Görev Koşulları:
(A) Basın açıklamasından, "BASINA VE KAMUOYUNA" sözlerini içeren ifadeyle açılıp "girişimi olarak değerlendiriyoruz." ile kapanan bölümü aynen çıkarın.
(B) Dicle Üniversitesi olayları üzerine yapılan basın açıklamasını kaldığı yerden genişleterek sürdürün.

Sayfa Alıntısı:
DİYARBAKIR - Diyarbakır'ın Çınar ilçesinde faaliyet yürüten Çınar Eğitim Kültür Yardımlaşma ve Dayanışma Derneği (Çınar Şefkat Der), Dicle Üniversitesinde yaşanan olaylar üzerine basın açıklaması yaptı.
Basın açıklamasının tamamı...
BASINA VE KAMUOYUNA
Son günlerde bölgemizde meydana gelen ve Kürdistan’daki dindar insanlara yönelik özellikle PKK/BDP kaynaklı saldırı ve tahammülsüzlükler, bu kesimin içinde yuvalanan bazı karanlık odakların yine bir takım komplo ve provakasyonlarla, Kürd halkının huzurunu bozma girişimi olarak değerlendiriyoruz.
21 Nisan 2013 Pazar günü Diyarbakır'da Nevruz alanında Peygamber Sevdalıları Platformu tarafından yapılması planlanan Kutlu Doğum etkinliğinin, BDP’li Bağlar Belediyesi tarafından engellenme çabaları, yine BDP’li Kızıltepe Belediyesinin Kutlu doğum etkinliğinin yapılacağı alandaki platformu vermemesi, PKK/BDP yandaşlarının Dicle Üniversitesi'nde Bilge Gençlik Kulübü'nün kutlu doğum etkinliği düzenlemesini engelleme çabaları ve etkinliği düzenleyen öğrencilere saldırmaları ile en son Diyarbakır’da Yusufi Der’e atılan ses bombası, bu kesimin bağnaz ve karanlık yüzünü ortaya çıkarmaktadır.
İslam’a ve Peygamberine olan tahammülsüzlüğün, bu kesimin özellikle yönetici kadrosunda yer alan kişilerde hangi boyutlarda olduğunu bu olaylar göstermektedir. Dicle Üniversitesindeki olayları protesto bahanesiyle Van Yüzüncü Yıl Üniversitesinde PKK/BDP yandaşlarının küstahça “kahrolsun şeriat” diyerek İslam’a hakaret etmeleri, bu güruhun İslam’a ve değerlerine ne kadar düşmanca bir tutum içerisinde olduklarını göstermektedir. Ağabeyleri Türk soluyla kolkola hareket edip, İslam’a alçakça saldıran bu kendini bilmez zavallıların neye hizmet ettiklerini de Müslüman halkımızın takdirine bırakıyoruz.
Sözde Milletvekili düzeyinde olan, hatta BDP’nin genel başkanı dahil bu parti ve türevlerinin yöneticileri, son olaylarda nasıl provakatif bir tutum içinde olduklarını ibretle izlemekteyiz. Bunların sermayesinin kaynağı kan ve gözyaşıdır. Çözüm süreciyle oluşacak barış ortamıyla rantlarının kesilmesinden korkmuş olacaklar ki, bölgenin en hassas şehirlerinden olan Diyarbakır’da 1990’ların adeta provasını gerçekleştirmeye çalışmaktadırlar.

Sağlanan Veriler:

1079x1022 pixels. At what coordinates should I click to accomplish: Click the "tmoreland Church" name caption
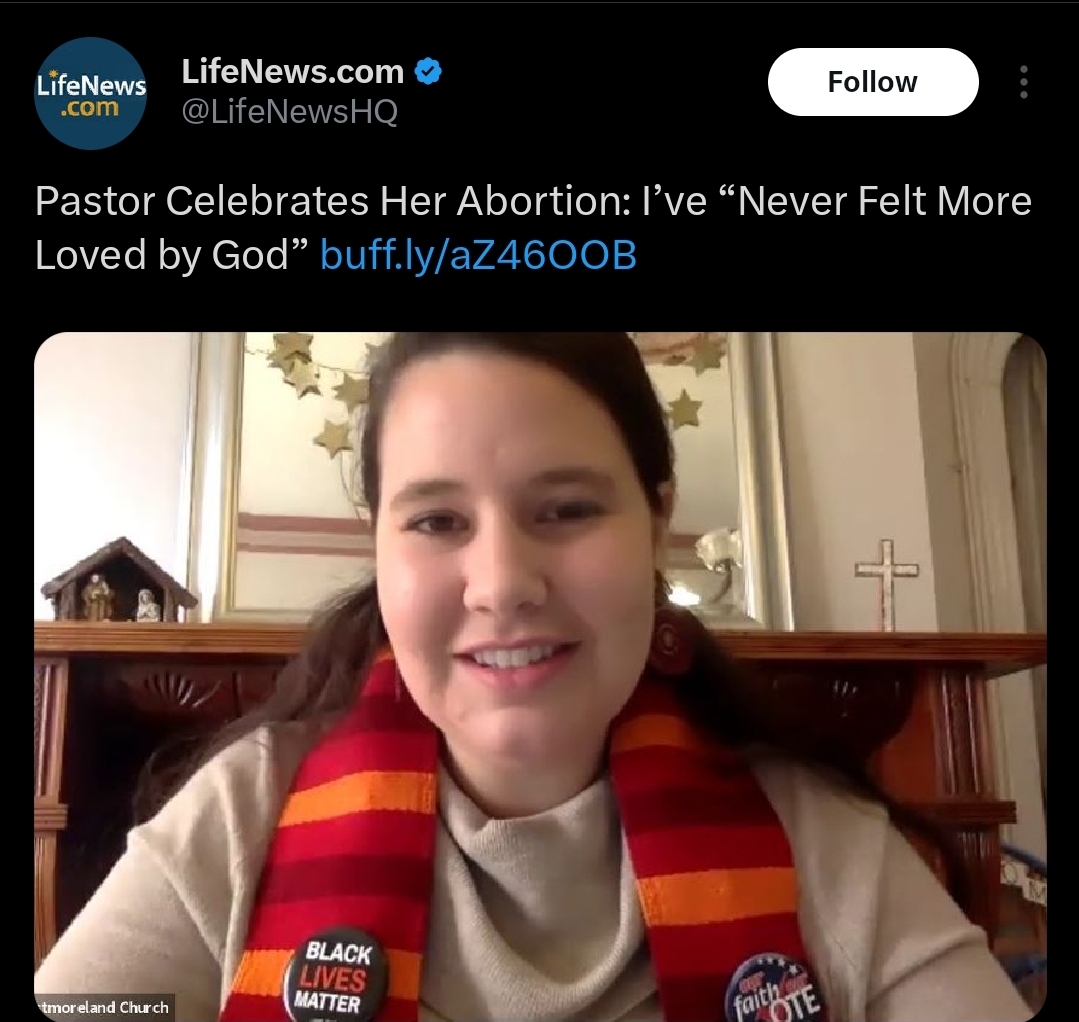pyautogui.click(x=103, y=1007)
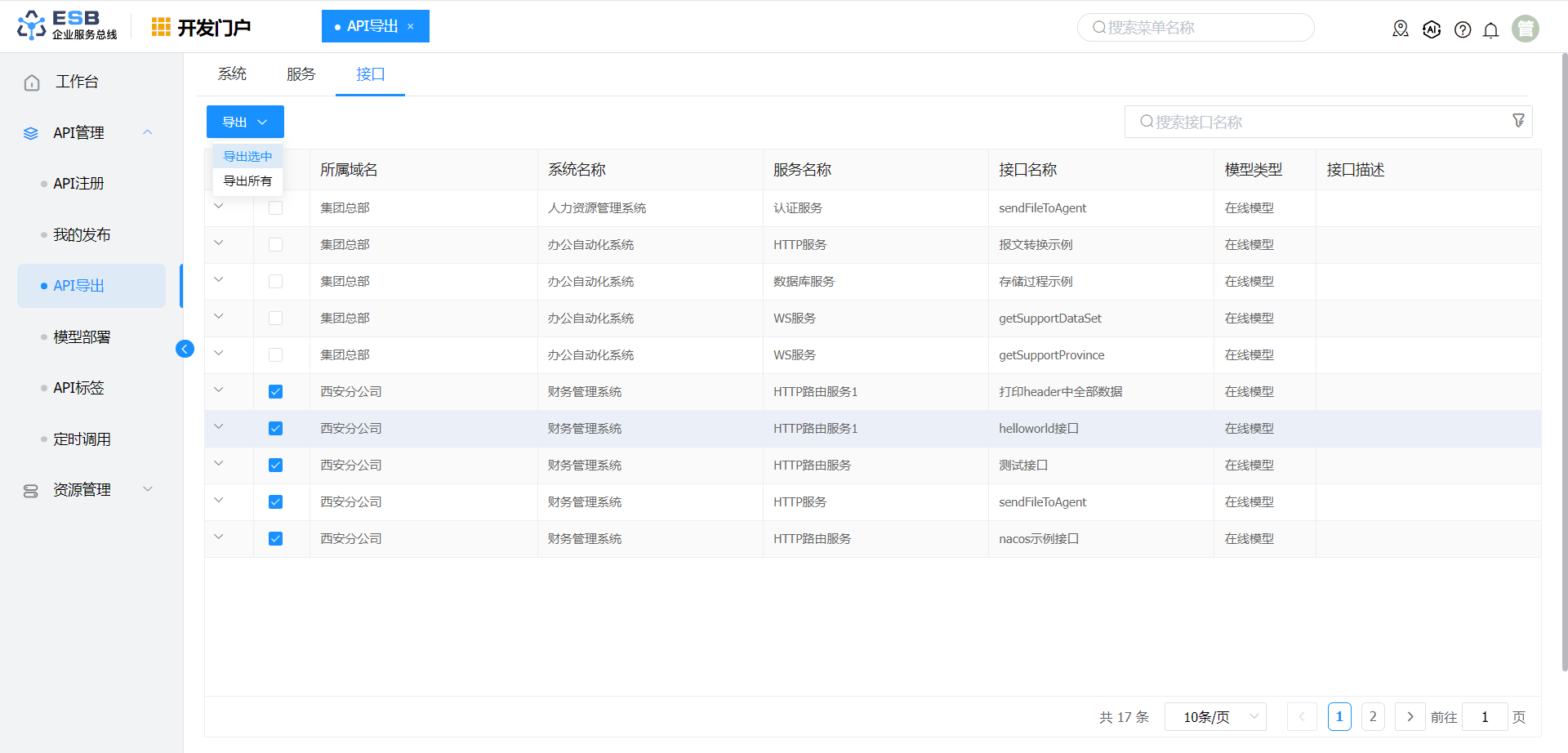Open the help question mark icon

(x=1463, y=29)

Alıştırma Yanıtları:
(A)
BASINA VE KAMUOYUNA
Son günlerde bölgemizde meydana gelen ve Kürdistan’daki dindar insanlara yönelik özellikle PKK/BDP kaynaklı saldırı ve tahammülsüzlükler, bu kesimin içinde yuvalanan bazı karanlık odakların yine bir takım komplo ve provakasyonlarla, Kürd halkının huzurunu bozma girişimi olarak değerlendiriyoruz.

(B)
Kamuoyunun tepkisinden ve İmralı’daki liderlerinden çekindiklerinden, açık bir şekilde sürece karşı çıkamayan, ancak sinsi bir şekilde bir takım provakatörleri kullanarak kargaşa ve kaos ortamını oluşturup, tekrar Kürd halkını çatıştırma projesini uygulamaya çalışan Ergenekon bağlantılı bu karanlık kesim, zorbalıkları sonucu çıkan ve çıkabilecek olayların faturasını, şimdiden yalana dayalı propaganda yoluyla İslami camiaya yığma gayretine girmişlerdir. Bu şekilde kendilerince hem İslami camiayı hedef haline getirip sindirecek, hem de çözüm sürecini yol kazasına uğratarak, suçu başkasına yıkacaklar.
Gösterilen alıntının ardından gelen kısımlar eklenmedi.